◆ **STATED GOAL 1**: Print these records verbatim, starting at the line containing "This screenshot has height=1502, width=2464." and ending after the line containing "pyautogui.click(x=2098, y=68)".

Karen Sisco is an American crime drama television series starring Carla Gugino in the title role. The series was created by novelist Elmore Leonard, based on a character who had appeared in several of his written works, as well as one film adaptation, 1998's Out of Sight. The series debuted on October 1, 2003 on ABC, and was canceled after ten episodes.

As a U.S. Deputy Marshal, based on Miami, Florida's Gold Coast, Karen must deal with the underbelly of South Beach nightlife and Palm Beach high life while tracking down fugitives. She also struggles to win the respect of her fellow officers. Karen occasionally gets advice from her father, a retired Miami police officer turned private investigator, who is Karen’s confidant, counselor, and confessor. The show faced stiff competition from NBC's Law & Order.

TV Guide included the series in their 2013 list of 60 shows that were "Canceled Too Soon".

◆ **GIVEN ENTRIES**:
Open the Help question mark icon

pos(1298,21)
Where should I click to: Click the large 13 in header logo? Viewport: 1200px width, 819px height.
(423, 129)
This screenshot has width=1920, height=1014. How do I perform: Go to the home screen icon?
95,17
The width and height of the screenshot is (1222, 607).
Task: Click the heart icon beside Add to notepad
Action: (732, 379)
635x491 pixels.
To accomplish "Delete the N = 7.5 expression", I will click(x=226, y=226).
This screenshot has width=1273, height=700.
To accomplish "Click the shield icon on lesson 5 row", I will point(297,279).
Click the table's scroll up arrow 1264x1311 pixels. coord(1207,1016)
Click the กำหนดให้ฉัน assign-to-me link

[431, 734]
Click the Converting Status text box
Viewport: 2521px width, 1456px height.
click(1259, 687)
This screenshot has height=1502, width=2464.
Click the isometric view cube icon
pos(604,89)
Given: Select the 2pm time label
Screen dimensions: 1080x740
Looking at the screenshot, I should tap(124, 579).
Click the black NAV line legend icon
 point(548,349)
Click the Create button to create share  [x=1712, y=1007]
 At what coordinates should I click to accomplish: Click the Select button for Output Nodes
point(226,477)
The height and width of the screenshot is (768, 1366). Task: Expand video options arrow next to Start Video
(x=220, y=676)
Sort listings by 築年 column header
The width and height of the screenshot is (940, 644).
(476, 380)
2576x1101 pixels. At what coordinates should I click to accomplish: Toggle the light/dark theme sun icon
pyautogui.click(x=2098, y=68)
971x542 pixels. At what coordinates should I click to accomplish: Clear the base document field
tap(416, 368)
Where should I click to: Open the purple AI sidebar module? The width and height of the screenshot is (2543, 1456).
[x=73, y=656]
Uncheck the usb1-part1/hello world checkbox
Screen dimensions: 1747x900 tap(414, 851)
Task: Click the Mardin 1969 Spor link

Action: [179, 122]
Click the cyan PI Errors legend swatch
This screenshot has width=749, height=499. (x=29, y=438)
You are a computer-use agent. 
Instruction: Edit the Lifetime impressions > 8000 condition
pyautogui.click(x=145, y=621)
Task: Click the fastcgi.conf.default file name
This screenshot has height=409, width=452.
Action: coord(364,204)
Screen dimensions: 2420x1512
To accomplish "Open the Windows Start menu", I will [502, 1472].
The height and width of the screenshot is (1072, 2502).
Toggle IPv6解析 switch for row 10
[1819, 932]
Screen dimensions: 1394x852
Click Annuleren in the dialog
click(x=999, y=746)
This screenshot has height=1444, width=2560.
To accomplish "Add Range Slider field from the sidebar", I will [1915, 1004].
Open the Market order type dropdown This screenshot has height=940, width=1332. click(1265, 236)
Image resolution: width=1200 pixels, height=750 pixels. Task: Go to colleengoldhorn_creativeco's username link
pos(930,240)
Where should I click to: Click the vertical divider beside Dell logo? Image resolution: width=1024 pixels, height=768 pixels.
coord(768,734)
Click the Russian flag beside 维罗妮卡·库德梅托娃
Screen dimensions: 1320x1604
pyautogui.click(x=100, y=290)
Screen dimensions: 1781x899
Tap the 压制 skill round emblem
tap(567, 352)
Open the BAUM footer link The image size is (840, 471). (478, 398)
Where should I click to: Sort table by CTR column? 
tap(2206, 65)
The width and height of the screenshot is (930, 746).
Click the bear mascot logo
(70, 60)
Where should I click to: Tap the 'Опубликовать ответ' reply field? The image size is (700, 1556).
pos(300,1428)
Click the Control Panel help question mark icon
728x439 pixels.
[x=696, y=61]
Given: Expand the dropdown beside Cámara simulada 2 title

◆ **STATED GOAL 2**: In the text on the Karen Sisco series, what did Karen's father become after retiring as a Miami police officer?

◆ **CORRECT ANSWER 1**:
This screenshot has height=1502, width=2464.
Click the isometric view cube icon
pos(604,89)
Given: Select the 2pm time label
Screen dimensions: 1080x740
Looking at the screenshot, I should tap(124, 579).
Click the black NAV line legend icon
 point(548,349)
Click the Create button to create share  [x=1712, y=1007]
 At what coordinates should I click to accomplish: Click the Select button for Output Nodes
point(226,477)
The height and width of the screenshot is (768, 1366). Task: Expand video options arrow next to Start Video
(x=220, y=676)
Sort listings by 築年 column header
The width and height of the screenshot is (940, 644).
(476, 380)
2576x1101 pixels. At what coordinates should I click to accomplish: Toggle the light/dark theme sun icon
pyautogui.click(x=2098, y=68)

◆ **CORRECT ANSWER 2**: A private investigator.